- _TASK SET_
**A.** In the METALoci tutorial text, what determines how the signal plot is highlighted in the composite figure? Explain in one to three sentences.
**B.** Resume the METALoci tutorial text after its last sentence, continuing its description of the plots in the composite figure.

- _EXCERPTED TEXT_
>>>
METALoci includes a script to plot the results of the pipeline. ``metaloci figure`` will compute the following plots:

* ``Hi-C`` matrix.
* ``Signal plot``: Distribution of the signal values along the region.
* ``Kamada-Kawai plot``.
* Local Moran's I ``scatter plot``. X axis corresponds to the signal, Y axis corresponds to the signal lag.
* ``Gaudí signal plot``: Voronoi-based representation of the distribution of the signal in the layout.
* ``Gaudí type plot``: Result of the autocorrelation analysis, with the significant bins highlighted.

To plot the results, run:

.. code-block:: bash

    metaloci figure -w example_working_directory -s mm39_organoid_ATAC_4000_chr19 -z

You can check the plots in the ``plots`` folder inside the chromosome folder. A 'composite' image with all the plots 
will also be generated.

.. note::

    There are few additional arguments regarding the highlight of the plot, significance threshold, quadrant to be considered 
    important, etc. You can check them out in the :ref:`cli_usage` section.

.. _tutorial_example_output:

Interpreting the results
^^^^^^^^^^^^^^^^^^^^^^^^

.. figure:: chr19_10360000_14370000_200_10000_mm39_organoid_ATAC_4000_chr19.png
    :width: 910px
    :height: 480px
    :scale: 100 %
    :alt: composite example figure
    :align: left
    
    Example output for region chr19:41370000-45380000_200 in mm39 myeloid cells with ATAC-seq.

The ``composite figure`` shows the results of the pipeline for a single region. The following plots have been generated:

* The first plot is the ``Hi-C matrix``, with the region of interest highlighted. 
* The second plot is the ``signal plot``, showing the distribution of the signal along the region. The signal plot has been highlighted according to significant ``metalocis`` --regions with a spatial  correlation of the signal-- found in the run.
<<<
- _DATA FOR REVIEW_
>>>
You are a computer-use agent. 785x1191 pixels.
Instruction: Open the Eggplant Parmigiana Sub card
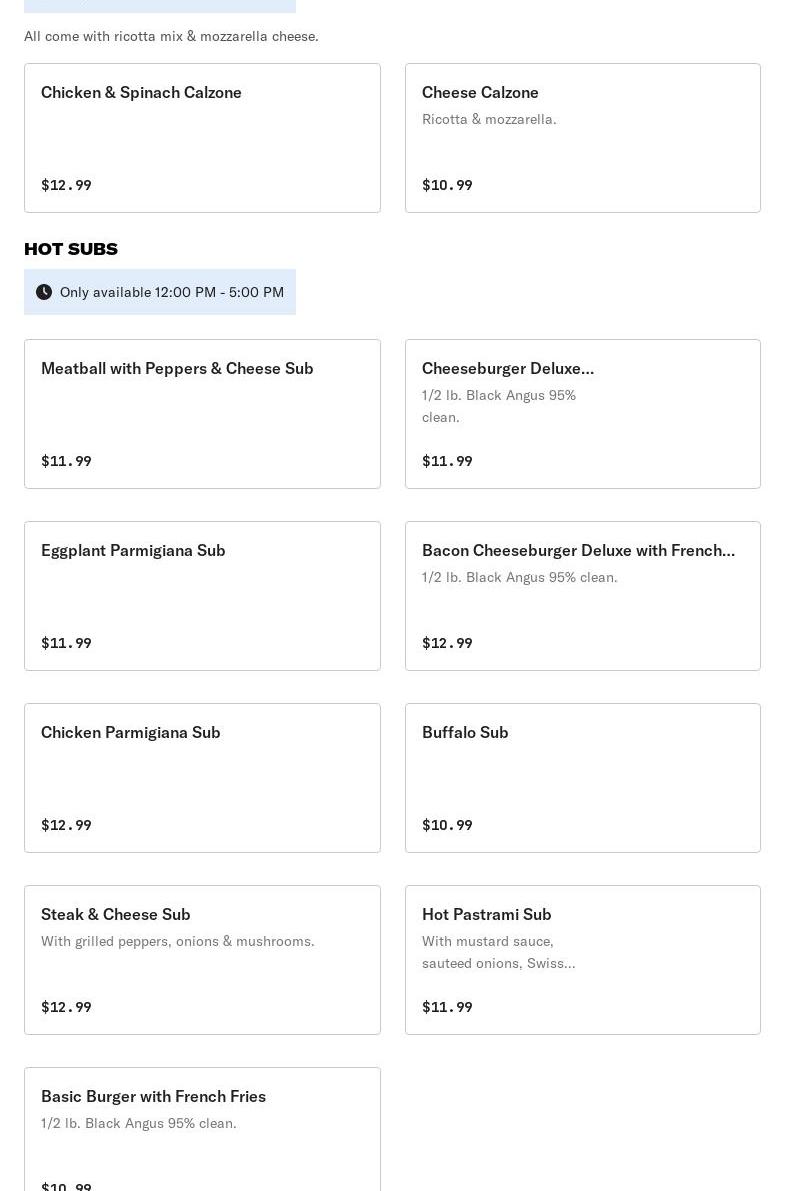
<<<
>>>
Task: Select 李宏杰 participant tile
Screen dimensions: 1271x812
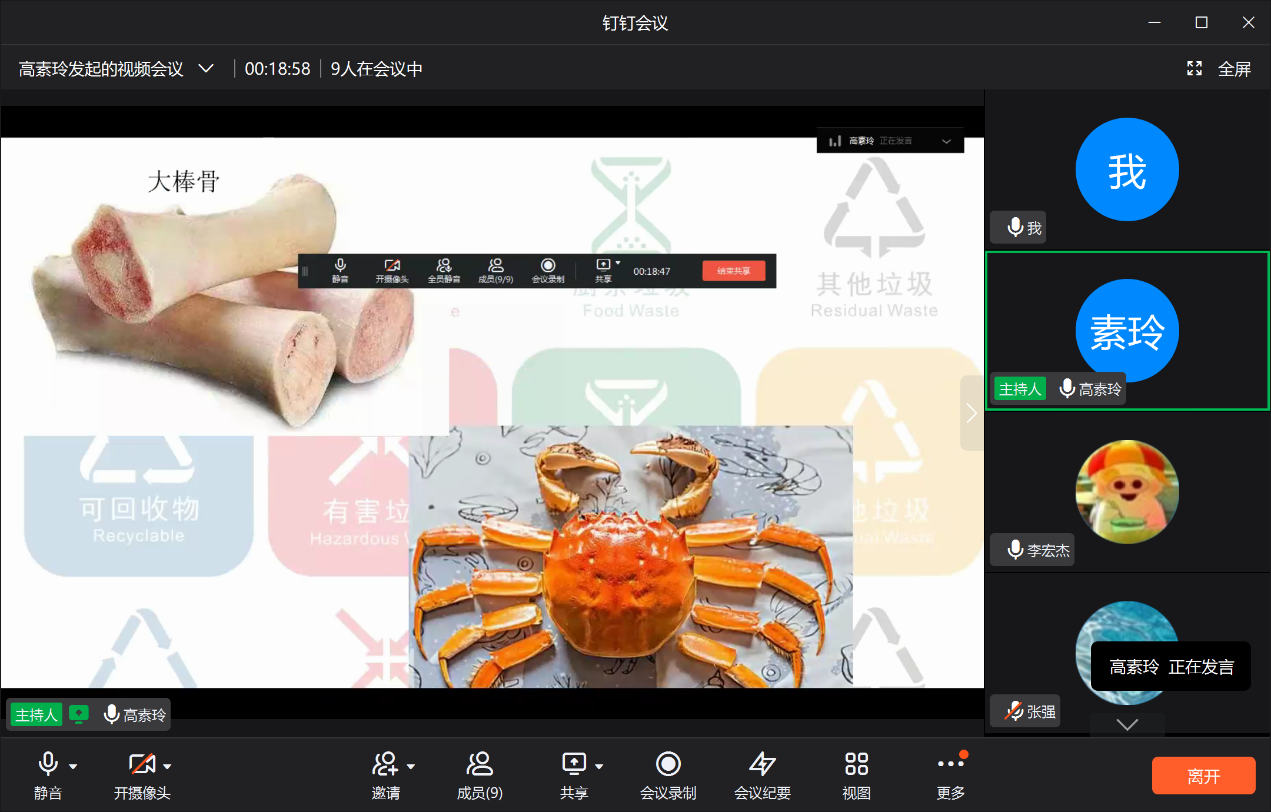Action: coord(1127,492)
<<<
- _ANSWERS FOR THE TASKS_
**A.** The signal plot is highlighted according to the significant metalocis found in the run. Metalocis are regions with a spatial correlation of the signal.

**B.**
* The ``scatter plot`` represents a linear correlation between the signal of a bin (x axis) and the signal of its neighbours (y axis), where only the significant bins have a solid colour. The plot is divided into four different quadrants, according to the spatial autocorrelation of the signal:

    * Quadrant 1: High signal, high signal lag. -> HH
    * Quadrant 2: Low signal, high signal lag. -> LH
    * Quadrant 3: Low signal, low signal lag. -> LL
    * Quadrant 4: High signal, low signal lag. -> HL

* The ``Kamada-Kawai layout`` is just a representation, in a 2D layout, of the information of the Hi-C for that particular region, without taking into account the signal. 

* The ``Gaudí signal plot`` is a representation of the spatial distribution of the signal in that layout. 

* The ``Gaudí type plot`` is the result of the autocorrelation analysis, with the bins in the colour that corresponds to its quadrant in the scatter plot. The significant bins have, again, a solid colour, while the non-significant bins have some transparency.

.. note::

    You can systematically detect ``metalocis`` for the regions you process using the ``-b`` flag in ``metaloci lm``. 
    This will create ``.bed`` files with the locations and type of the ``metalocis`` found in the run. You can use
    these files to do some downstream analysis. You may also want to use the ``metaloci gene_selector`` script to
    select regions whose point of interest is significant according to a given threshold. You can also extract more 
    information about the run using the ``-i`` flag in ``metaloci lm`` to generate a ``.txt`` file per region.